За свою работу в день коронации императора Павла Софья получила орден святой Екатерины Малого креста. В то время она была тяжело больна и не прожила и года после награждения, оставив единственную выжившую дочь в нищете. Похоронена София де Лафон на Волковом лютеранском кладбище. Могила не сохранилась.
В XIX веке в ее честь были названы Лафоновская улица и Лафонская площадь близ Смольного монастыря (ныне — ул. и пл. Пролетарской Диктатуры).
В Смольном институте учились дочери дворян с 6 до 18 лет. Их обучали Закону Божьему, французскому языку, арифметике, рисованию, истории, географии, словесности; кроме того, в программу входили танцы, музыка, рукоделие и различные виды домоводства, а также светское обхождение.
Курс делился на четыре «возраста». Самые младшие девочки 6–9 лет носили платья коричневого (кофейного) цвета, за что их называли «кофульки», или «кофушки». Позже Александра Левшина напишет Екатерине: «Наши коричневые крошки здоровы и все веселы до крайности. Слава Богу, этот прием плакал менее всего: они избавили нас на этот раз видеть потоки слез». Кофульки учились Закону Божьему, русскому и французским языкам, арифметике, рисованию, танцам, музыке, рукоделью.

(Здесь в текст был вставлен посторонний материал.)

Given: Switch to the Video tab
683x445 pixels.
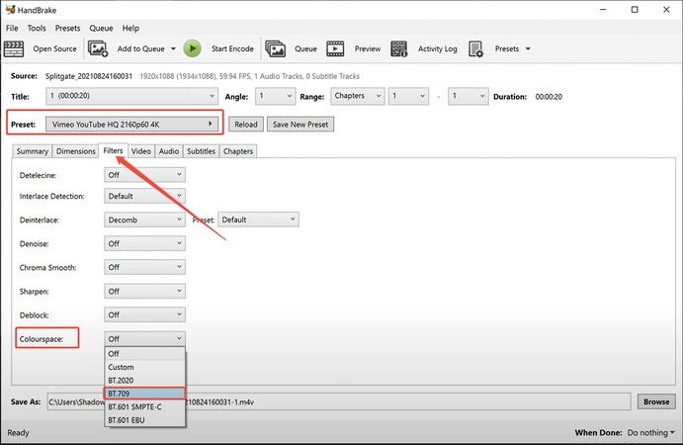Looking at the screenshot, I should click(141, 151).
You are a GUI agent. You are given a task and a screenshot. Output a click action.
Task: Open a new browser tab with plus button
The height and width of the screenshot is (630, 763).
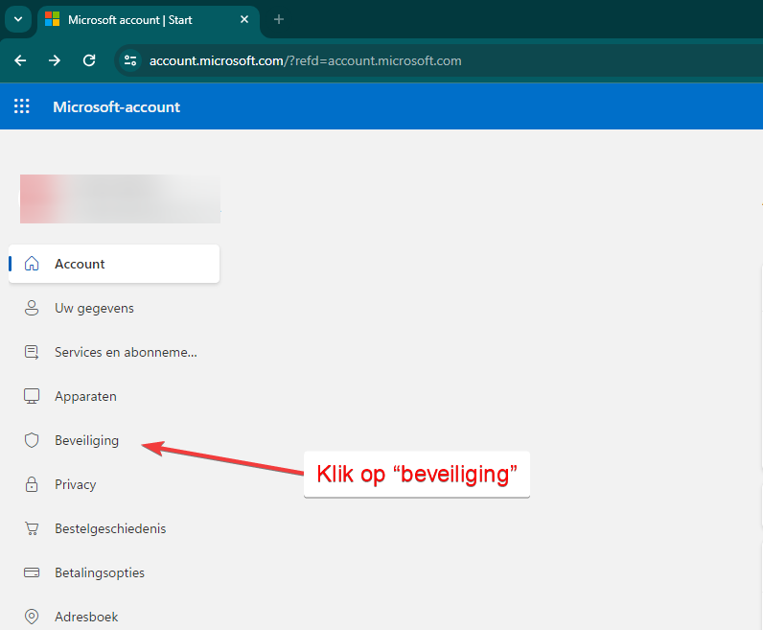pos(279,19)
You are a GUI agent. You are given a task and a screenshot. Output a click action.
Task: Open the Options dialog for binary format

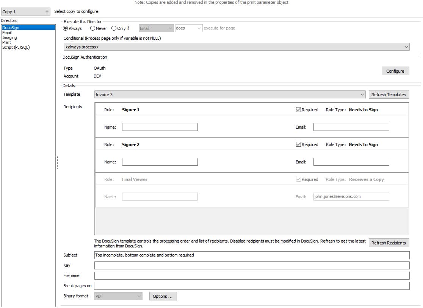click(x=163, y=296)
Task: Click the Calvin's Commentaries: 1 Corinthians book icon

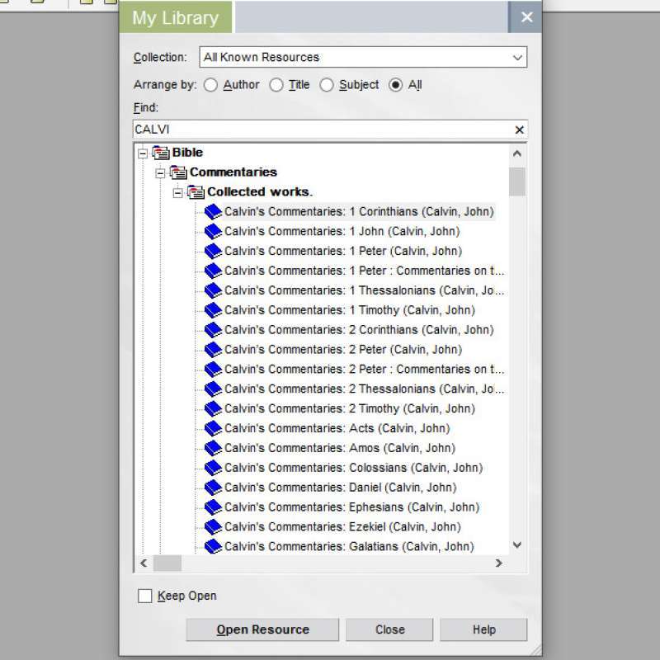Action: point(213,211)
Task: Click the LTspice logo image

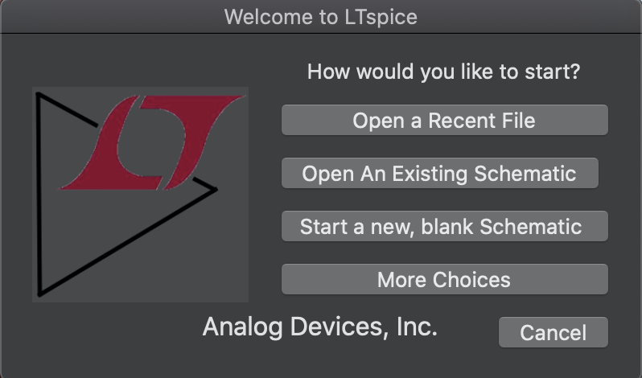Action: pos(140,195)
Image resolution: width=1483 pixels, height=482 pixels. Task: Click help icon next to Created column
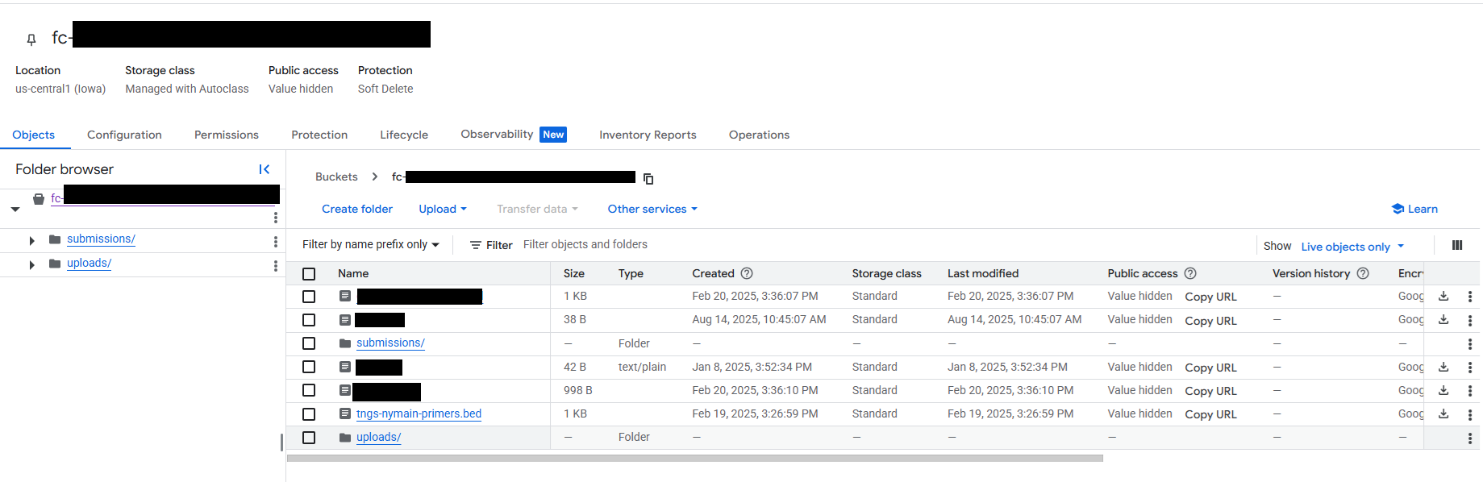(x=747, y=273)
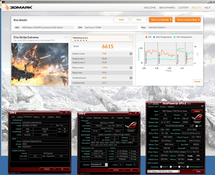Screen dimensions: 215x175
Task: Enable the CUDA computing checkbox
Action: pyautogui.click(x=171, y=166)
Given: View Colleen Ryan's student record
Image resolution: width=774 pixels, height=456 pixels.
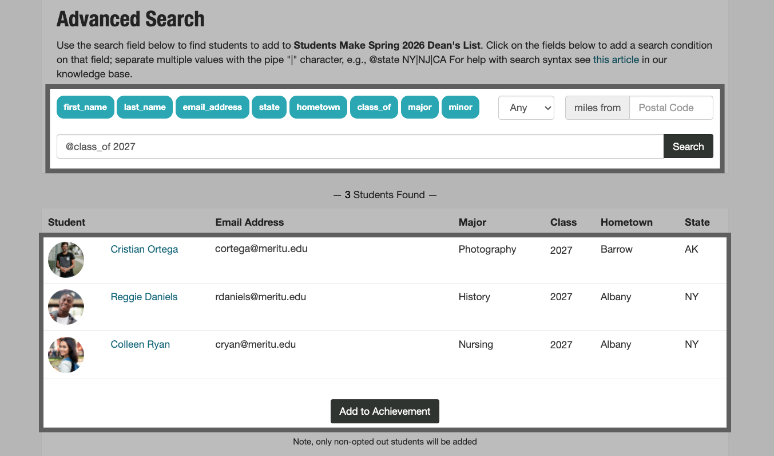Looking at the screenshot, I should pyautogui.click(x=140, y=344).
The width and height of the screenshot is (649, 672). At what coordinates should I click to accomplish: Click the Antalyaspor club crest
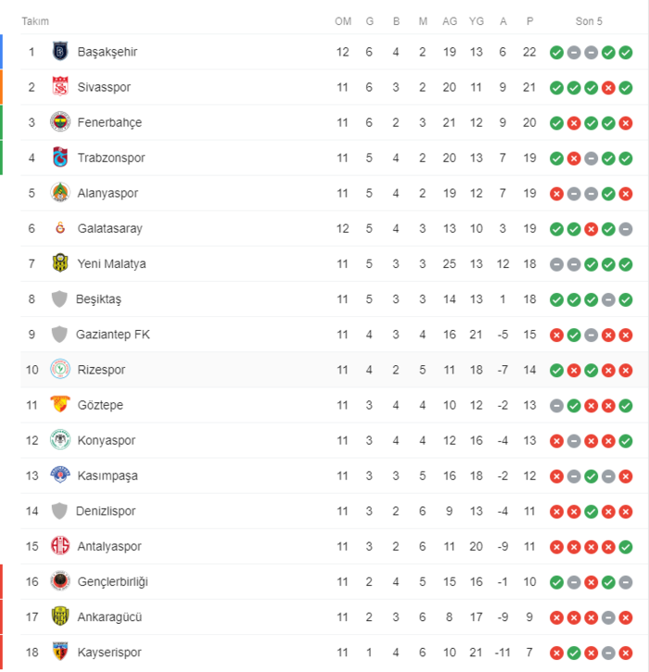pos(60,546)
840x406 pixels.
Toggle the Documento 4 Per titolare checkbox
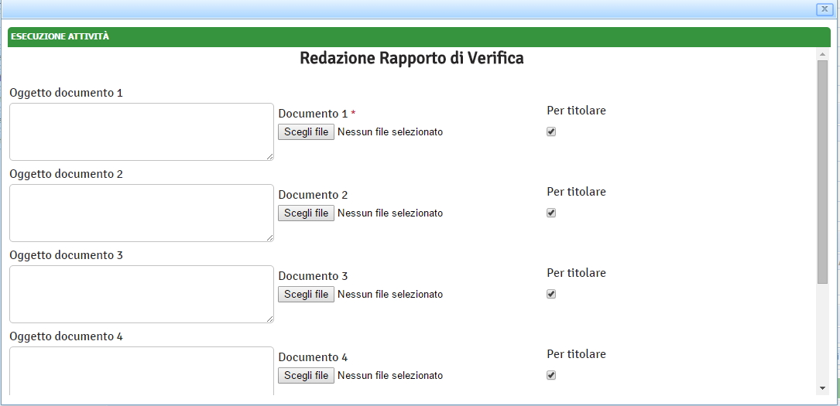[551, 375]
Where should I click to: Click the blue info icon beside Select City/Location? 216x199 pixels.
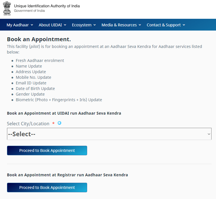59,123
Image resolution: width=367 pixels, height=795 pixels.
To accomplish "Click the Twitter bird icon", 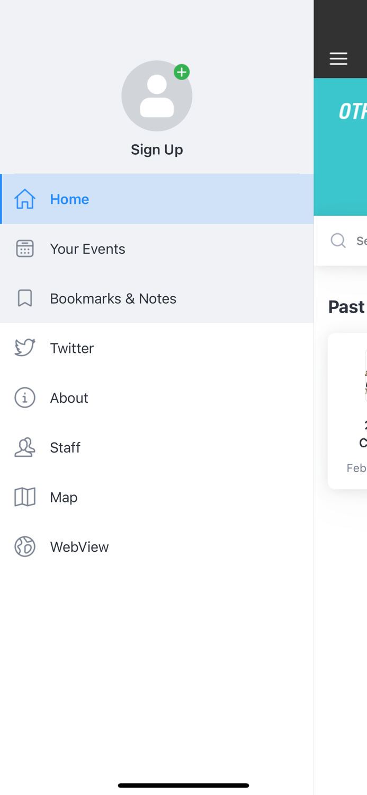I will pos(25,348).
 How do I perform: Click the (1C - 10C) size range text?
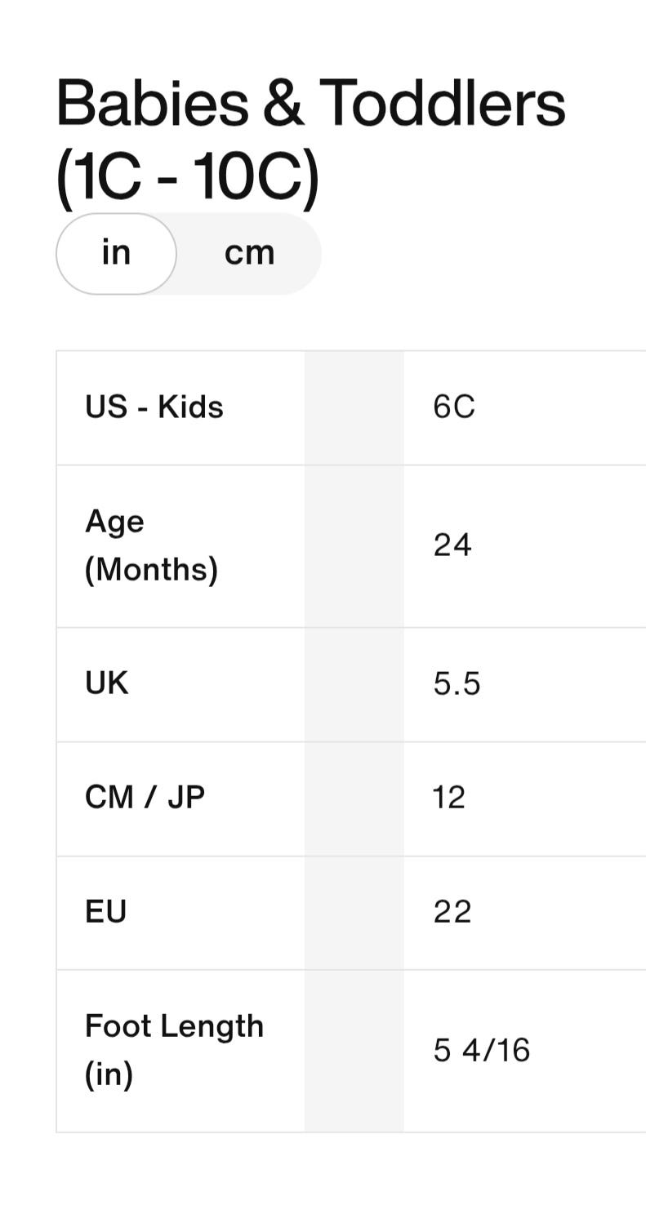click(188, 176)
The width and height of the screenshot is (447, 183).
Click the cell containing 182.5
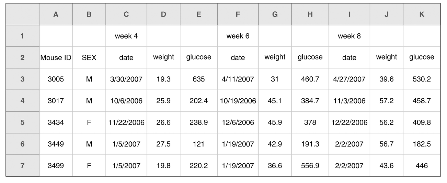pyautogui.click(x=422, y=144)
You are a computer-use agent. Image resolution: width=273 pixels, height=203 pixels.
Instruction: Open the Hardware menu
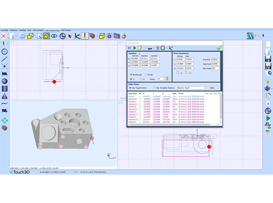tap(14, 30)
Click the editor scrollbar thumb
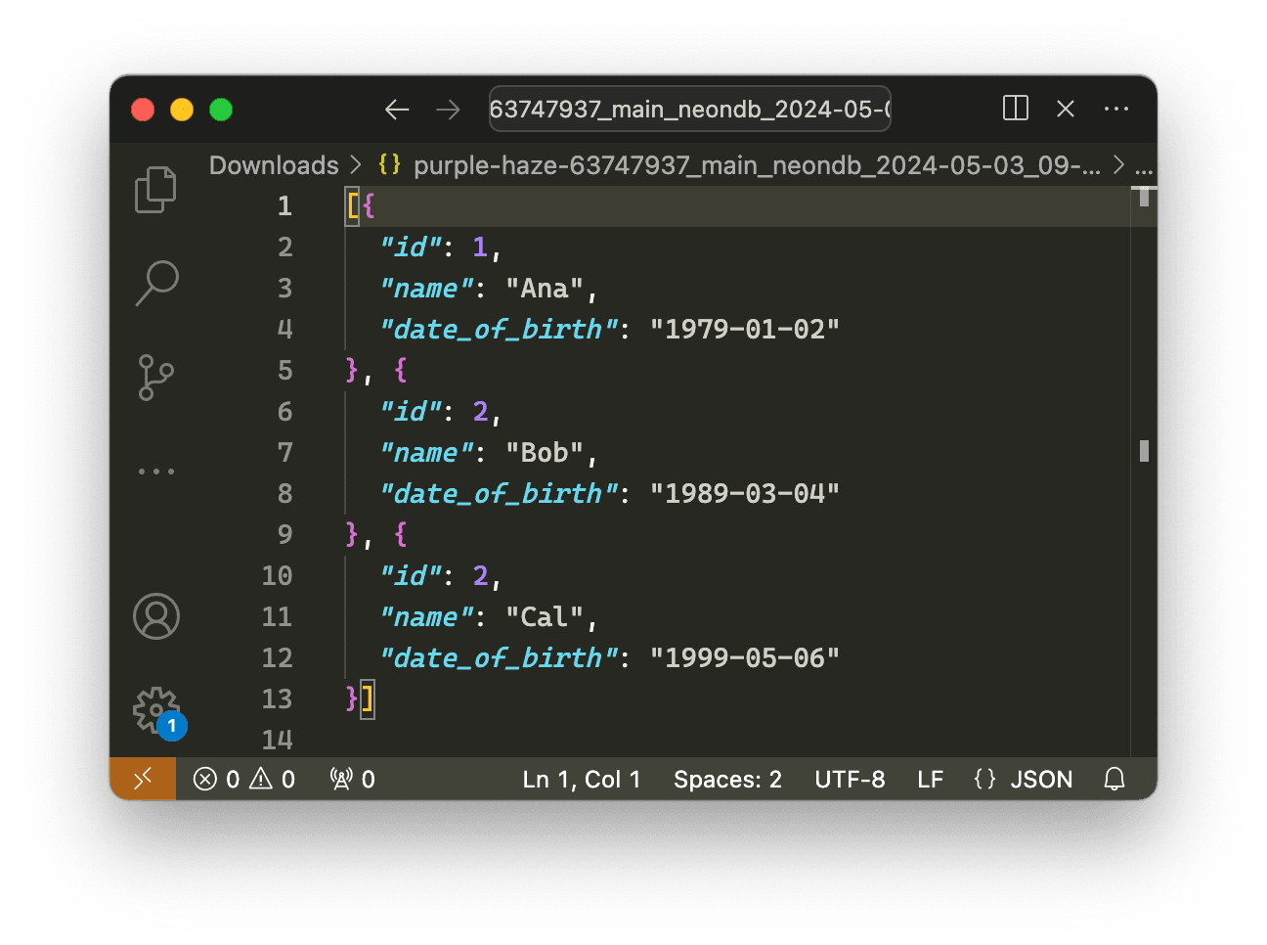The width and height of the screenshot is (1267, 945). pos(1143,450)
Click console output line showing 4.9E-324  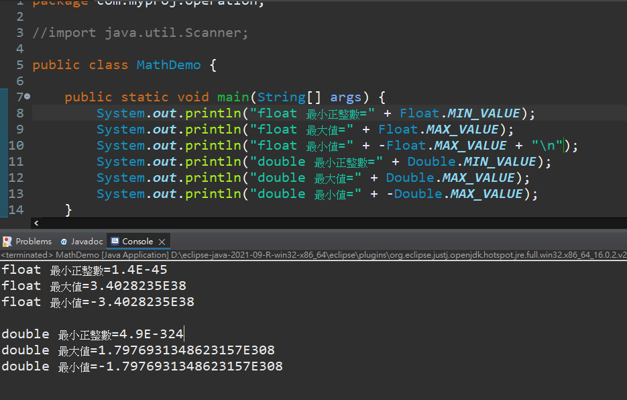93,334
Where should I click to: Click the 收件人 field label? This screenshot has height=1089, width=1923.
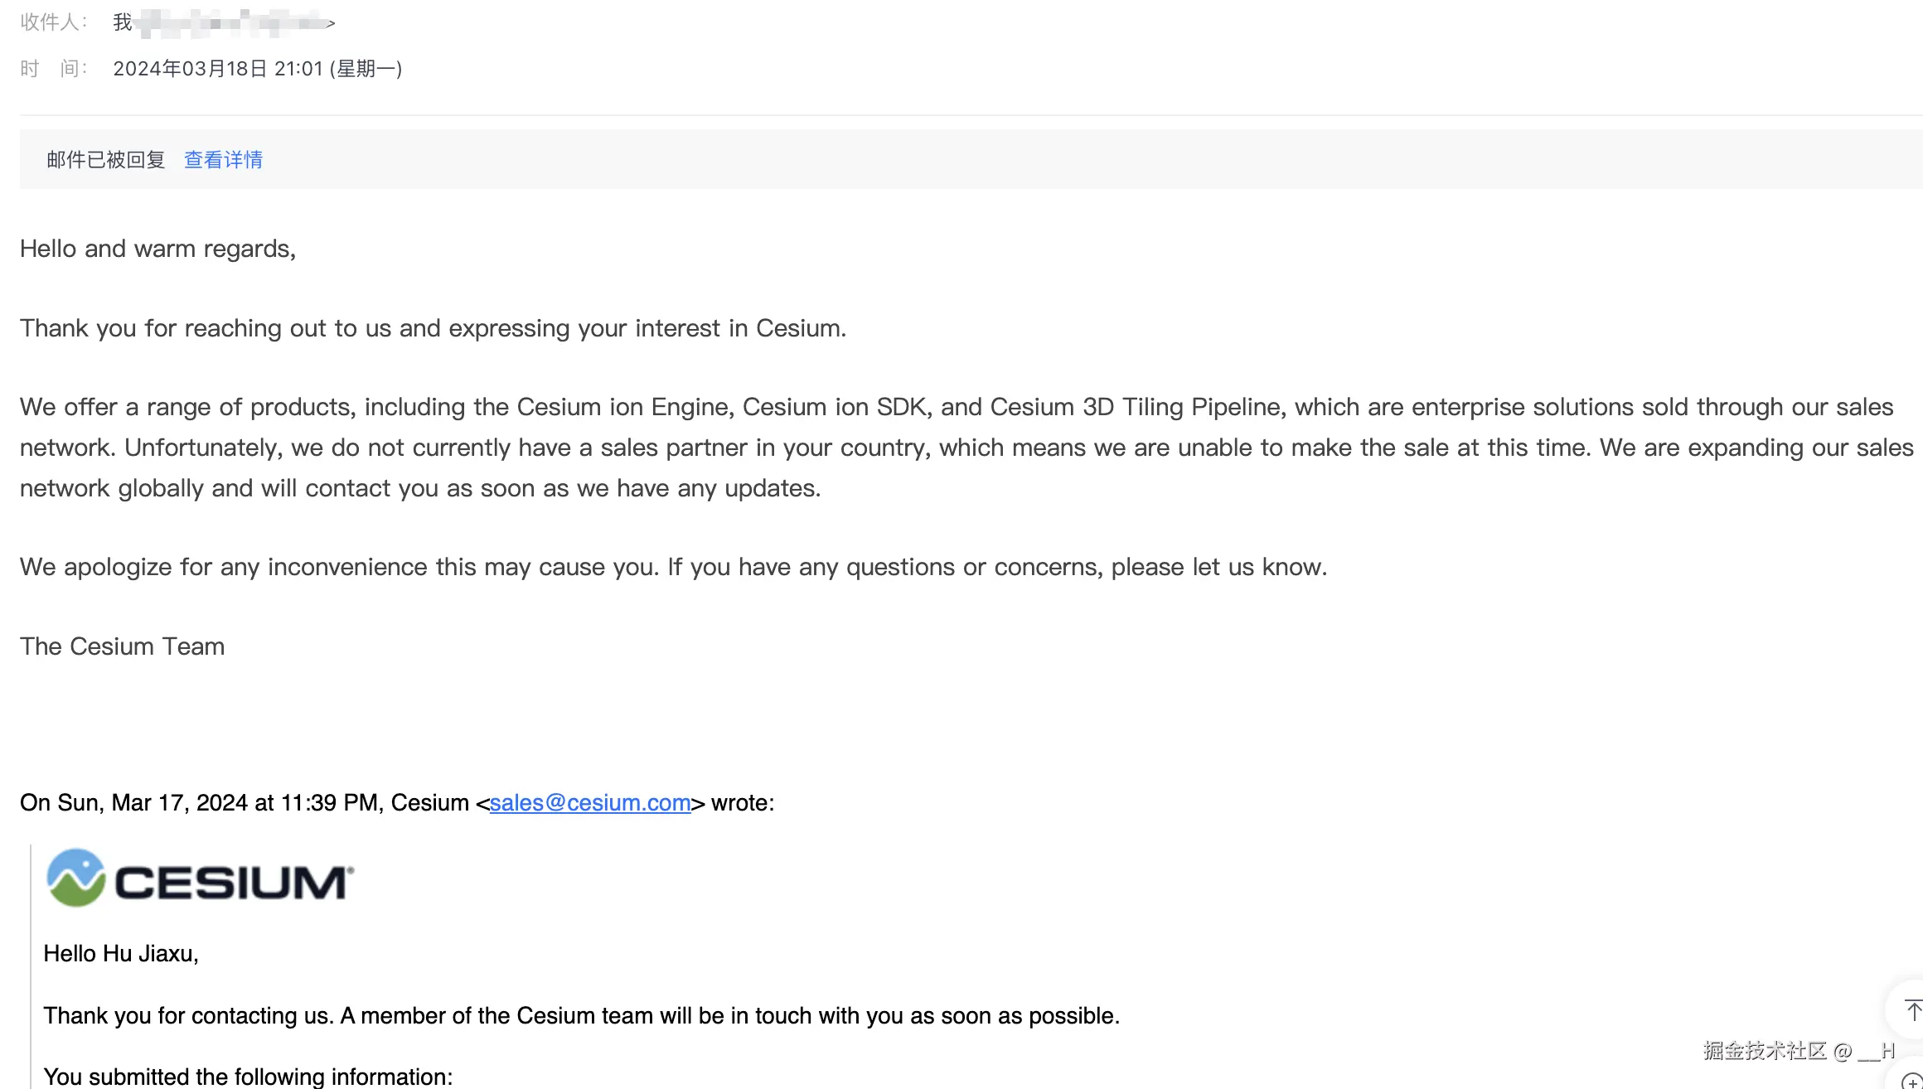click(x=53, y=22)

Во «втором возрасте» (с 9 до 12 лет) на них надевали голубые платья, а в программу добавляли основы истории и географии.
В «третьем возрасте» (12–15 лет) платья становились серыми. Особое внимание в этот период уделялось «чтению исторических и нравоучительных книг». Девушки слушали также курс «опытной физики».
И наконец, в «четвертом возрасте» (от 15 до 18 лет) облаченные в белые платья девушки проходили вместе с обычными науками курс домоводства, который включал в себя умения выбирать и заказывать продукты, «при себе платеж производить, определять цену всякому товару по качеств оного», «вести записку расходам», присматривать за кухаркой и горничными, «смотреть, чтобы во всем наблюдаем был совершенный порядок и чистота». Кроме того, старшие девочки должны были давать уроки в младших классах, чтобы, «будучи матерями, обучать детей своих и в собственном своем воспитании найти себе великое вспоможение». Поощрялись также занятия рукоделиями, в которые кроме шитья и вышивки входило и токарное ремесло. Выточенные на маленьких токарных станках деревянные наперстки или шахматные фигурки говорили о практичности и хорошем вкусе их создательницы. Позже своим мастерством в работе на токарном станке прославилась невестка Екатерины — великая княгиня Мария Федоровна. Изделия ее работы можно увидеть в Большом дворце Павловска и в Елагином дворце.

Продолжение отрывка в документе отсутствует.